> **Data section**:
★ ★ ★

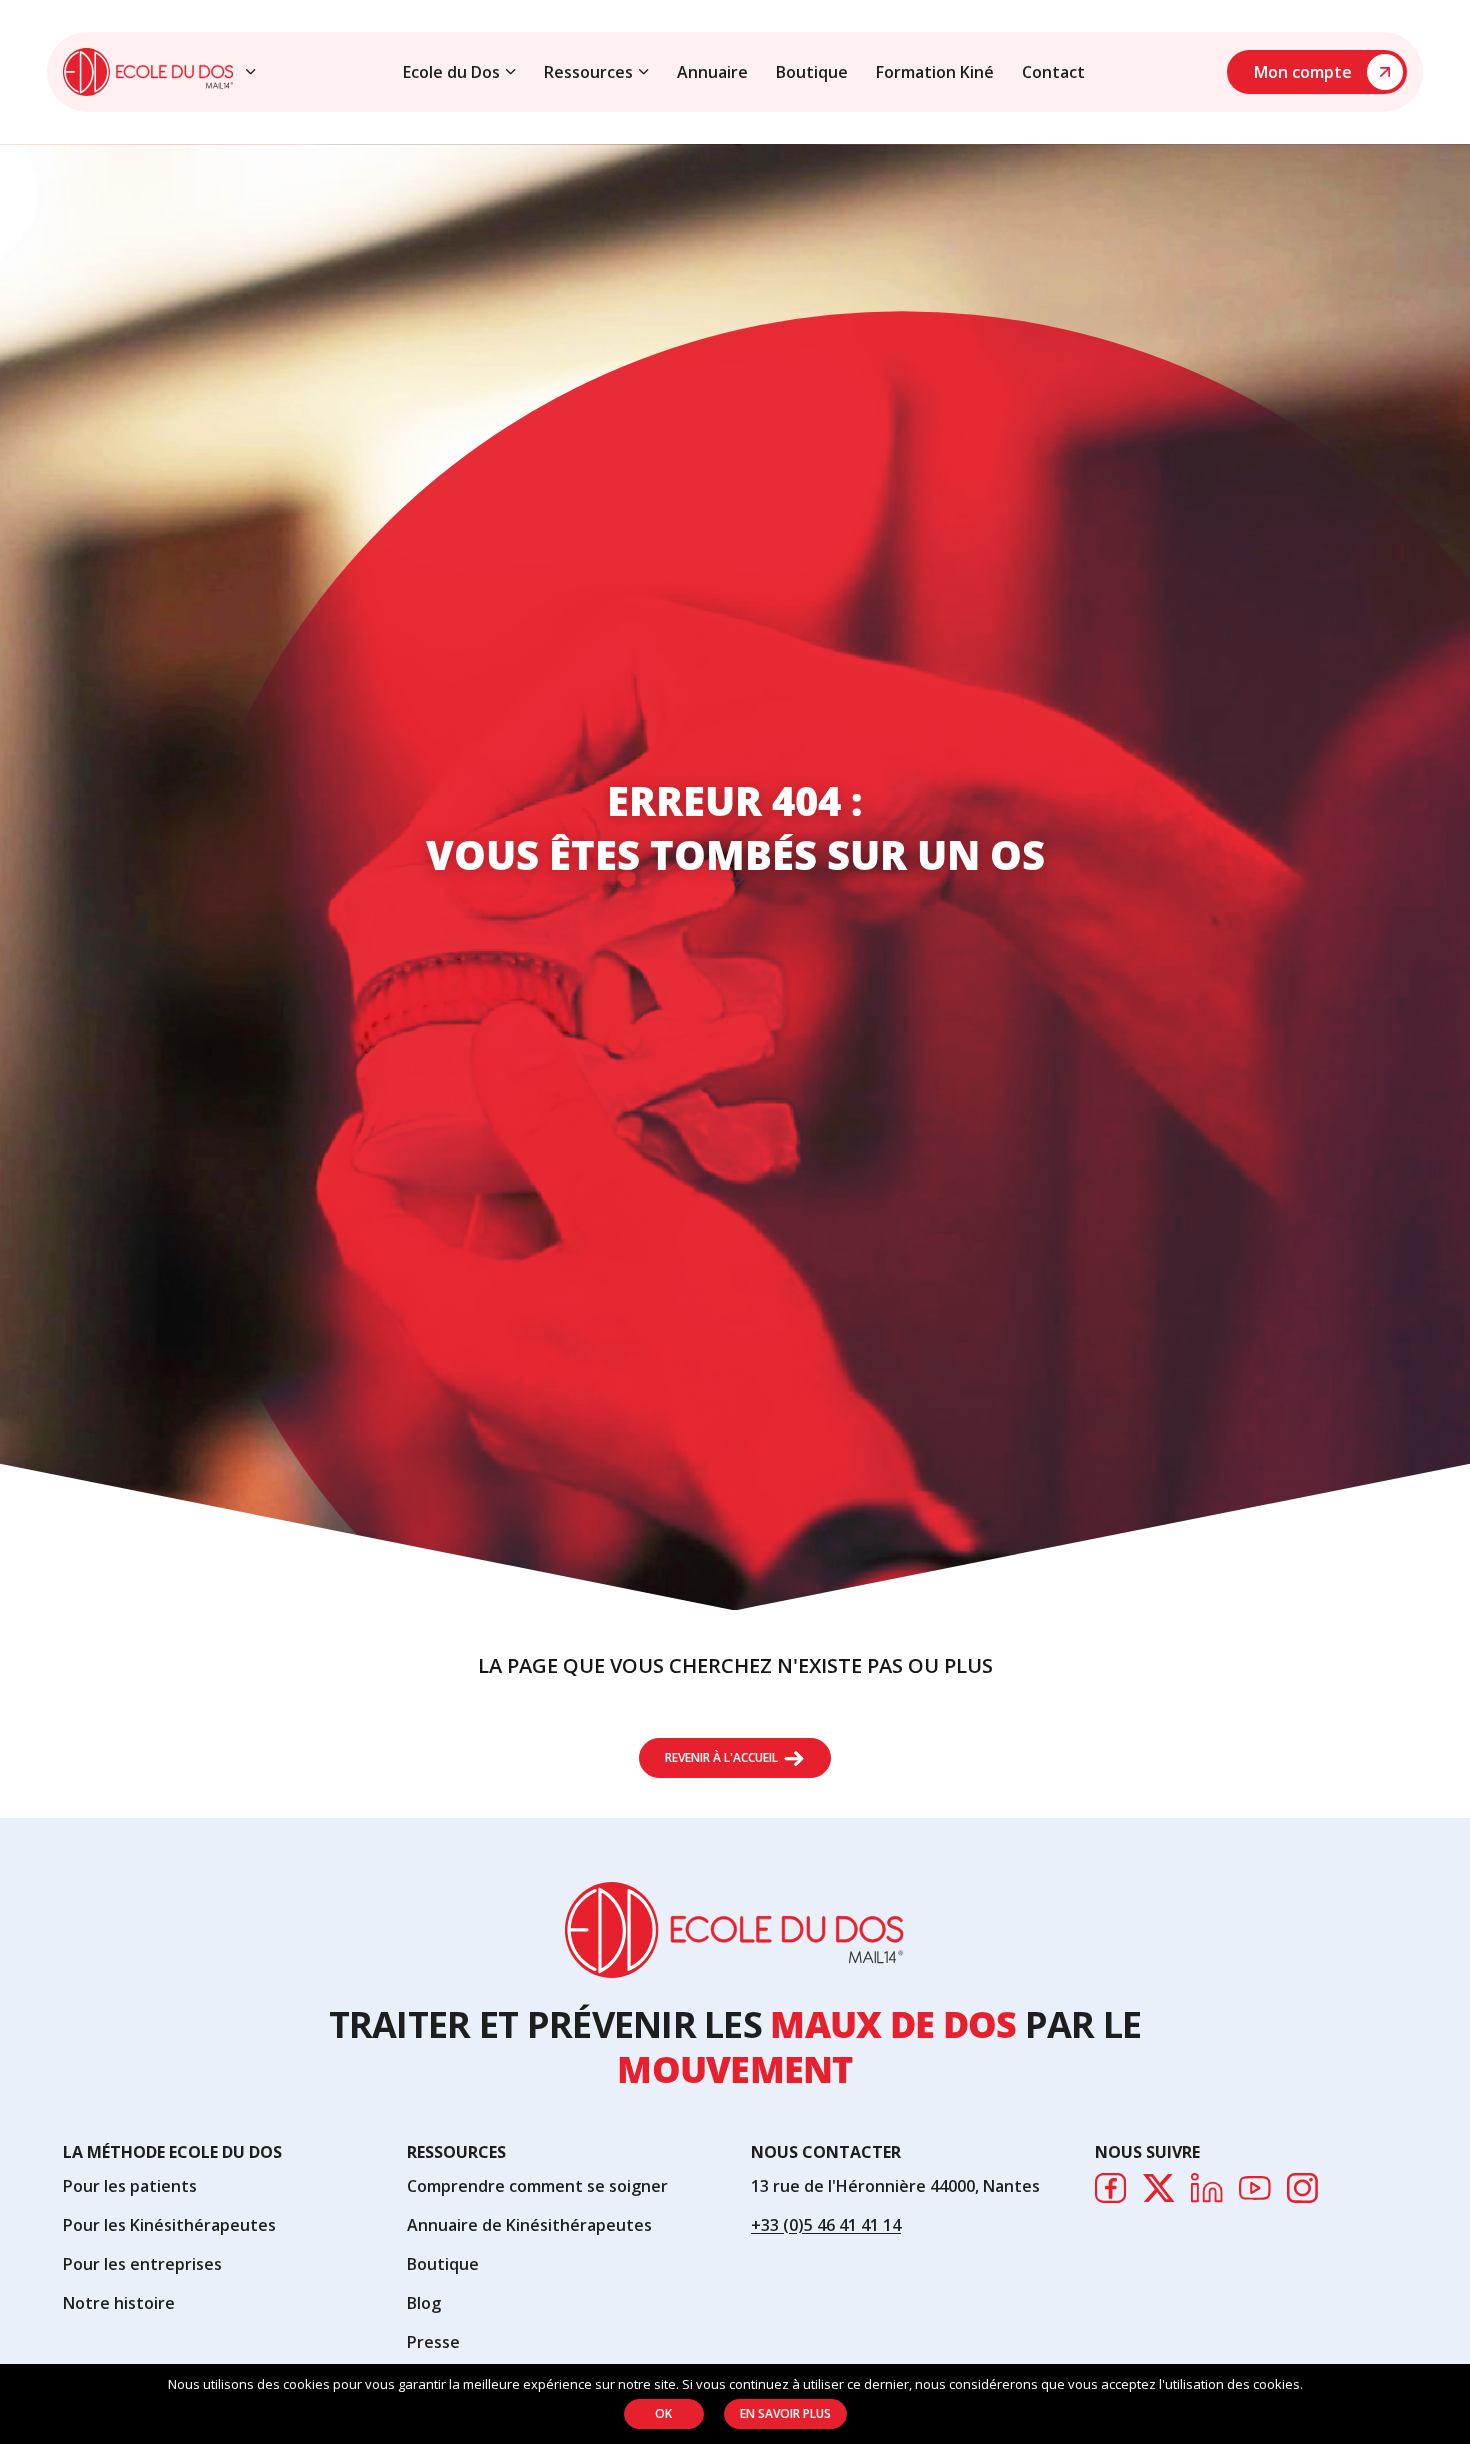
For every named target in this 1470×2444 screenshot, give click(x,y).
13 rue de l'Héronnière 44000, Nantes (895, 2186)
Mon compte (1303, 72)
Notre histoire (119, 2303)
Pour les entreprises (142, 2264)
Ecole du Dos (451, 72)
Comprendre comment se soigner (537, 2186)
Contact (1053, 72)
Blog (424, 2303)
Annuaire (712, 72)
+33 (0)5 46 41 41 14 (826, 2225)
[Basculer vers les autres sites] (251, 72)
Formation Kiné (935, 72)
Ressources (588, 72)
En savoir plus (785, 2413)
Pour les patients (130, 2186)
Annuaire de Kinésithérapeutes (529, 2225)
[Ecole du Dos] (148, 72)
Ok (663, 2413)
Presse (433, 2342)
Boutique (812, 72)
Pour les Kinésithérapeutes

★ ★ ★

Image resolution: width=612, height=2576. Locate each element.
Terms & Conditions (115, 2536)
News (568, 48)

★ ★ ★

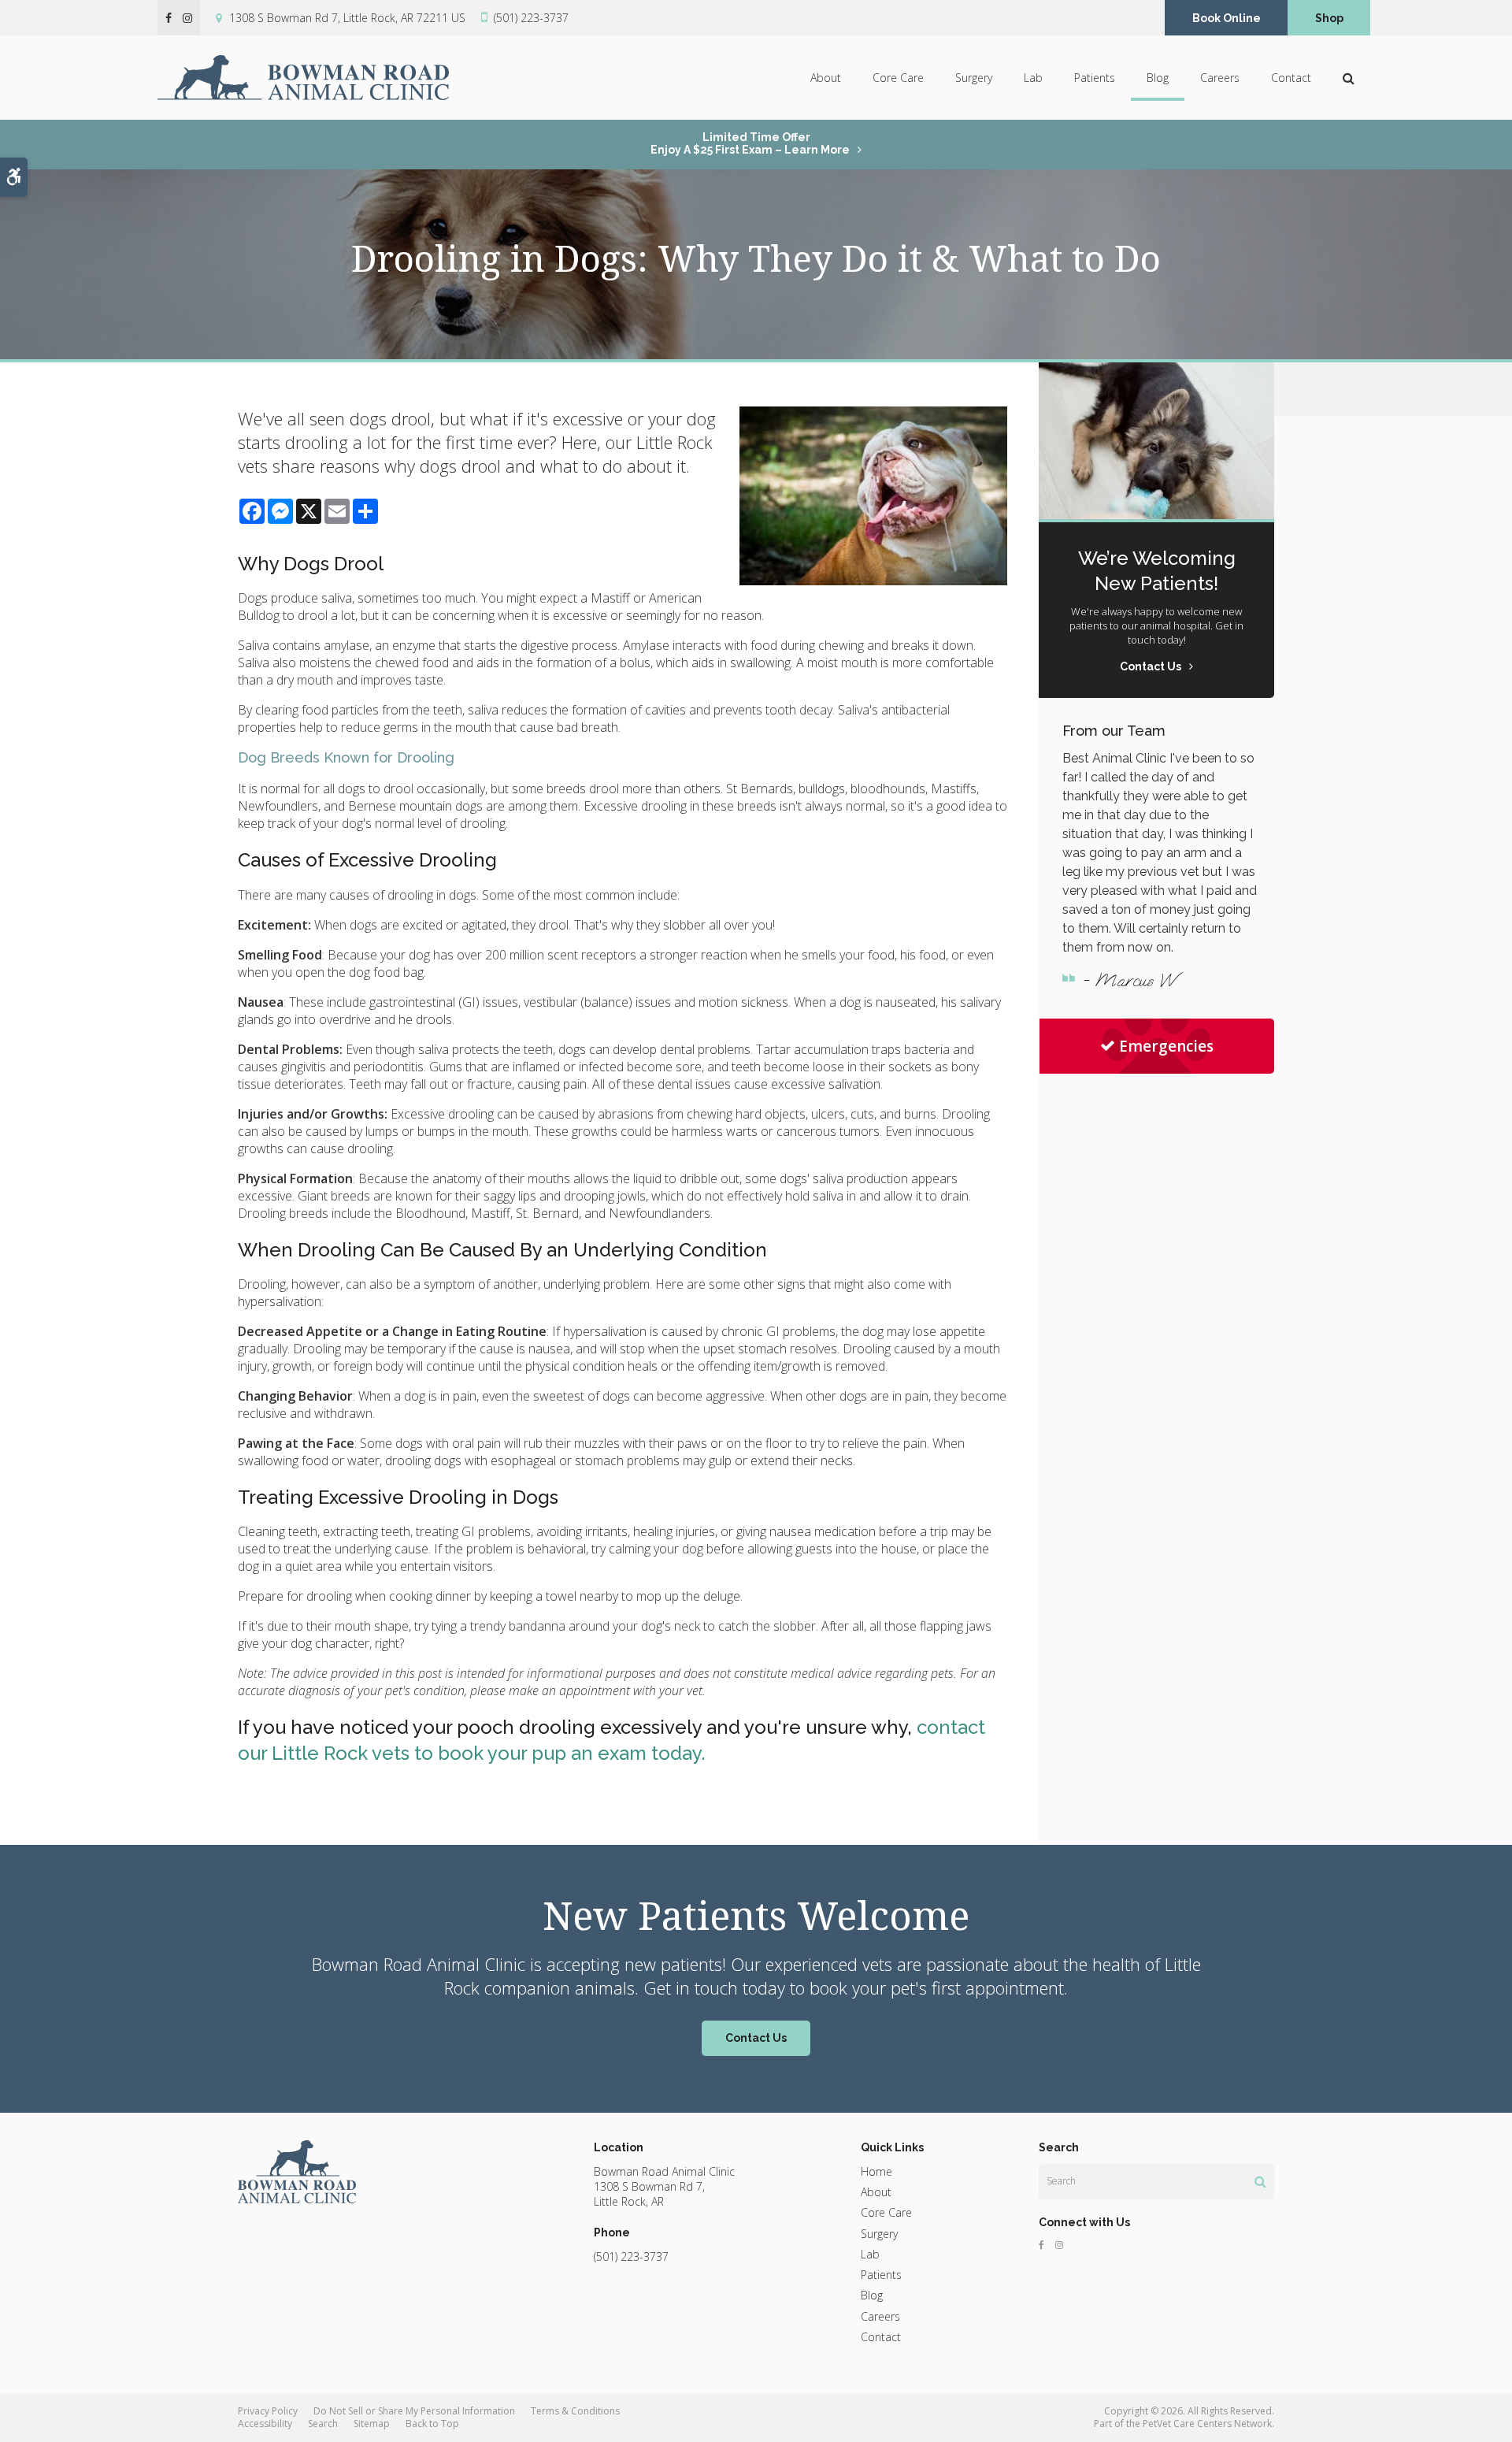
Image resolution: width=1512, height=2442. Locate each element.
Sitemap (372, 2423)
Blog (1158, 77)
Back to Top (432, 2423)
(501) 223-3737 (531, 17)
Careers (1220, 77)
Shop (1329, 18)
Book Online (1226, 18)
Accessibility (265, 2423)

★ ★ ★

> **The task**:
List every line above containing the word "Annuaire".

> **Response box**:
Annuaire (712, 72)
Annuaire de Kinésithérapeutes (529, 2225)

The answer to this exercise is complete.